Nell’aula bunker del Tribunale di Salerno, davanti alla presidente Cappiello e a latere Ianniello e Clemente, la parola oggi agli avvocati Agostino De Caro e Lorenzo Lentini in difesa di Eugenio Rainone, amministratore unico di Crescent Srl. La richiesta è stata di confermare la sentenza di primo grado e dichiarare inammissibili o rigettare gli atti di appello proposti dalle costituite parti civili.
Diversi i punti toccati dagli avvocati Decaro e Lentini a partire dal concetto giuridico che le decisioni amministrative siano“tendenzialmente vincolanti” nel senso che il giudice penale ha il compito di vagliare e valutare gli elementi di prova relativi alle condotte contestate nel processo penale, mentre non gli è consentito procedere ad una diversa lettura delle questioni di legittimità già scrutinate e risolte dal giudice amministrativo.
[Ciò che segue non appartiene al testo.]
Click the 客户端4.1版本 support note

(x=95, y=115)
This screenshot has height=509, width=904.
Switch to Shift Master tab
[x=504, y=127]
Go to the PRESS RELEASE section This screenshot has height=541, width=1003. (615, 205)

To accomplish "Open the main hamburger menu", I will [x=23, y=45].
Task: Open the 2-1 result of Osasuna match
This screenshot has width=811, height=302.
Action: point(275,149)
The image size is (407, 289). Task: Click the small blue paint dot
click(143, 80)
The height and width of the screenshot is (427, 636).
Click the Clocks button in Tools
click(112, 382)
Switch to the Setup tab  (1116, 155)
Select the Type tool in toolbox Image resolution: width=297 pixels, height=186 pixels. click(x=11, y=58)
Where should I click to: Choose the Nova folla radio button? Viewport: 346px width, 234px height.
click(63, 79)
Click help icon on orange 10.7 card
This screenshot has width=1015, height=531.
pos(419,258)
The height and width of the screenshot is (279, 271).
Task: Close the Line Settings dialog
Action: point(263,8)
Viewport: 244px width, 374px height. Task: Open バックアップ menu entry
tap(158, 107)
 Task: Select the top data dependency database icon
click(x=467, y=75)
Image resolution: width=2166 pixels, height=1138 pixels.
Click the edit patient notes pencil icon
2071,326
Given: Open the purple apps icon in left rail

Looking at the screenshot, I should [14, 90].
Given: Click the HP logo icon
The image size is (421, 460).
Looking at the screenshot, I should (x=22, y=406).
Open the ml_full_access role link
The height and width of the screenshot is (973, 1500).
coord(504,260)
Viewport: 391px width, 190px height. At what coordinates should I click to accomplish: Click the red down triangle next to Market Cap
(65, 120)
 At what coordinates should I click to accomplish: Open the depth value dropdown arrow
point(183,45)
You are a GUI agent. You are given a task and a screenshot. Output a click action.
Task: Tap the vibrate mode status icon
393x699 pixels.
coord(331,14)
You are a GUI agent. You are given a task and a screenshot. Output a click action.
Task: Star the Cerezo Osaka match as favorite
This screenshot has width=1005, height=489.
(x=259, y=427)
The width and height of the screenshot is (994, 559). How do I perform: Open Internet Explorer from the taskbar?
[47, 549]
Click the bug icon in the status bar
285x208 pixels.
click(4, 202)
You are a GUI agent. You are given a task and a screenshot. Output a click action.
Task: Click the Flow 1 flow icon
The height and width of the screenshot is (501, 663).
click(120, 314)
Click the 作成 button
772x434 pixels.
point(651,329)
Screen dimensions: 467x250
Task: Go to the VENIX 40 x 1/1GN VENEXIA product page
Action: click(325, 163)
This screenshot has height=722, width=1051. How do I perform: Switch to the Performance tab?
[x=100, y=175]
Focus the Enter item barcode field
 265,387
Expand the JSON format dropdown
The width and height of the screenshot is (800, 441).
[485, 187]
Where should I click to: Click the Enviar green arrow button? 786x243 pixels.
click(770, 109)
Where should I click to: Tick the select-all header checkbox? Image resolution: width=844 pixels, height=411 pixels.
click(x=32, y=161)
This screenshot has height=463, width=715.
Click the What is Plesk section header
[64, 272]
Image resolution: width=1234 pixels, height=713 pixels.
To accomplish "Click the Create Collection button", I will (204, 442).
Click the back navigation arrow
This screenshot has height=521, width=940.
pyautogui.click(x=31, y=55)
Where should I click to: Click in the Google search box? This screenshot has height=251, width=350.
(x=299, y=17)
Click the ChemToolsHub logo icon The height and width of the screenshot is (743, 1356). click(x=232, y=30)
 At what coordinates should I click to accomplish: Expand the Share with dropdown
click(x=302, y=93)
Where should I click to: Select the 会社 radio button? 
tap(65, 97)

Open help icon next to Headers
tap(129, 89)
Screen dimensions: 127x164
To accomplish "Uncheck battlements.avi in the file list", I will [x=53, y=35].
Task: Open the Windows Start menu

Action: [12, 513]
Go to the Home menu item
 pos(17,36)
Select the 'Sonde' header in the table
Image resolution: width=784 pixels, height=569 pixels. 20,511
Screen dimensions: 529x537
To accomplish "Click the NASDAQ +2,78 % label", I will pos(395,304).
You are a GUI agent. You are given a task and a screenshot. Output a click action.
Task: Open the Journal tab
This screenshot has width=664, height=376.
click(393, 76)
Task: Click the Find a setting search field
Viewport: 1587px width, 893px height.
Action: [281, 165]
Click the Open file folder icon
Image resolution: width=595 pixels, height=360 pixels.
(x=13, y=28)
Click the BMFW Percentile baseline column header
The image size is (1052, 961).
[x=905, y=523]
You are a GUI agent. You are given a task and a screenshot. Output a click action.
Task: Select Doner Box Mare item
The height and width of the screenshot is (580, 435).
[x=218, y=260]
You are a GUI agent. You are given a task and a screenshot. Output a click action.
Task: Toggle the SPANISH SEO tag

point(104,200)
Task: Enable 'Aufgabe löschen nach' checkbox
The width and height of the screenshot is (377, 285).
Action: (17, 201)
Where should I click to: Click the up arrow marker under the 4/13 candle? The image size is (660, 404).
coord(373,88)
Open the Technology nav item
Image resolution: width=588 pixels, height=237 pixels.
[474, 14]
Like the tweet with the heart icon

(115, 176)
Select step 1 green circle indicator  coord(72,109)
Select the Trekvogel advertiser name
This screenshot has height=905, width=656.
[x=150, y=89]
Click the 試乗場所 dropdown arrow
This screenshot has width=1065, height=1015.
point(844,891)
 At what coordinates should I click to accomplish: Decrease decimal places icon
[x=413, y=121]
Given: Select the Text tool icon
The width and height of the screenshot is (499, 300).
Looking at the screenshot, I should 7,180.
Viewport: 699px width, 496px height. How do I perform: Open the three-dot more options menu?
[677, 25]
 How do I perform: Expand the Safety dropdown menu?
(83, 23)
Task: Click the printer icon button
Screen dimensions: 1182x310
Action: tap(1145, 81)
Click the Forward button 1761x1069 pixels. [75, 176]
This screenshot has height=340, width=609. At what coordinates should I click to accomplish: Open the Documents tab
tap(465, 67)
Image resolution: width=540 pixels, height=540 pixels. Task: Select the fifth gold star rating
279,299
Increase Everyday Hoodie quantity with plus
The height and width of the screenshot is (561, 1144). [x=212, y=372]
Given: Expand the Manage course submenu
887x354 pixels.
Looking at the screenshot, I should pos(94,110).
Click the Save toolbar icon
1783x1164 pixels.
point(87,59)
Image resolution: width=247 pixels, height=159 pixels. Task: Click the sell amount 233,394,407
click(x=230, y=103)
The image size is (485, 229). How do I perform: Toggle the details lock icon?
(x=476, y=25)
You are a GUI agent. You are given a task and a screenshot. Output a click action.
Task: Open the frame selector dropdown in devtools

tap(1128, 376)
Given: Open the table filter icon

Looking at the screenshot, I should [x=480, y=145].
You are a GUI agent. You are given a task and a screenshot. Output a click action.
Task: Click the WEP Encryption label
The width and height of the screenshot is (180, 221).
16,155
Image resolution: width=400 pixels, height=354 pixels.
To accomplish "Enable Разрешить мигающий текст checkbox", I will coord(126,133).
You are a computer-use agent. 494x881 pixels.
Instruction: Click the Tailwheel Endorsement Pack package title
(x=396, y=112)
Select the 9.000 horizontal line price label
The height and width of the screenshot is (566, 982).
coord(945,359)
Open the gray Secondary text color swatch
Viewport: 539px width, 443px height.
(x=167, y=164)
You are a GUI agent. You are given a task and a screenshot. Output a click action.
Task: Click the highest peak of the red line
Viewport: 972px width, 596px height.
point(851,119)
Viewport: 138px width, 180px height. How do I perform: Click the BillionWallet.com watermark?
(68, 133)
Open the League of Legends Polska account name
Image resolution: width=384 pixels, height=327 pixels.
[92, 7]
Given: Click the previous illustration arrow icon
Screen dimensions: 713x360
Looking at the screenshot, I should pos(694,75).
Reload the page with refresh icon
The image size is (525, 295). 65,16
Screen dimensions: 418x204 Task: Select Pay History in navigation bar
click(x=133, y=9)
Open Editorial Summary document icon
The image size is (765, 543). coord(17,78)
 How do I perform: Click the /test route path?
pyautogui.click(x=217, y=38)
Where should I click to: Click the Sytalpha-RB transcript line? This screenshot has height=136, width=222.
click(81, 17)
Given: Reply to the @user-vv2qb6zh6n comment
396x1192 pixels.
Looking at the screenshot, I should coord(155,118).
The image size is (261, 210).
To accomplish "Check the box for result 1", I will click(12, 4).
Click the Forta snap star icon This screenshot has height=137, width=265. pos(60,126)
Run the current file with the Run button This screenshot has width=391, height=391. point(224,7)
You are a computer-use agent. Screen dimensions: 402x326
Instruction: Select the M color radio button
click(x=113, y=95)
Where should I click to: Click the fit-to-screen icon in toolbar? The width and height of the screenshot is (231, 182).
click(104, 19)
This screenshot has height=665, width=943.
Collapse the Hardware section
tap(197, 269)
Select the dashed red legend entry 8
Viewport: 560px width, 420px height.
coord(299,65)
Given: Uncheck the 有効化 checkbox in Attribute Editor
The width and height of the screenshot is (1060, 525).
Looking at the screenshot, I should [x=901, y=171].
In merito alle accuse rivolte ai Rainone di aver realizzato i lavori dell’edificio “Crescent” in sostanziale assenza delle autorizzazioni paesaggistiche, gli avvocati hanno ricordato che l’impianto accusatorio è infondato sotto un duplice aspetto: l’intervento pubblico di riqualificazione urbanistica è stato deliberato dal Consiglio Comunale (e non dalla Giunta) e, pertanto, ritenuto di notevole interesse collettivo dall’intera maggioranza comunale.
E’ priva di fondamento e solo suggestiva la considerazione della pubblica accusa secondo cui il non aver mosso alcuna contestazione ai consiglieri comunali non esclude la responsabilità degli altri concorrenti nel reato di abuso di ufficio.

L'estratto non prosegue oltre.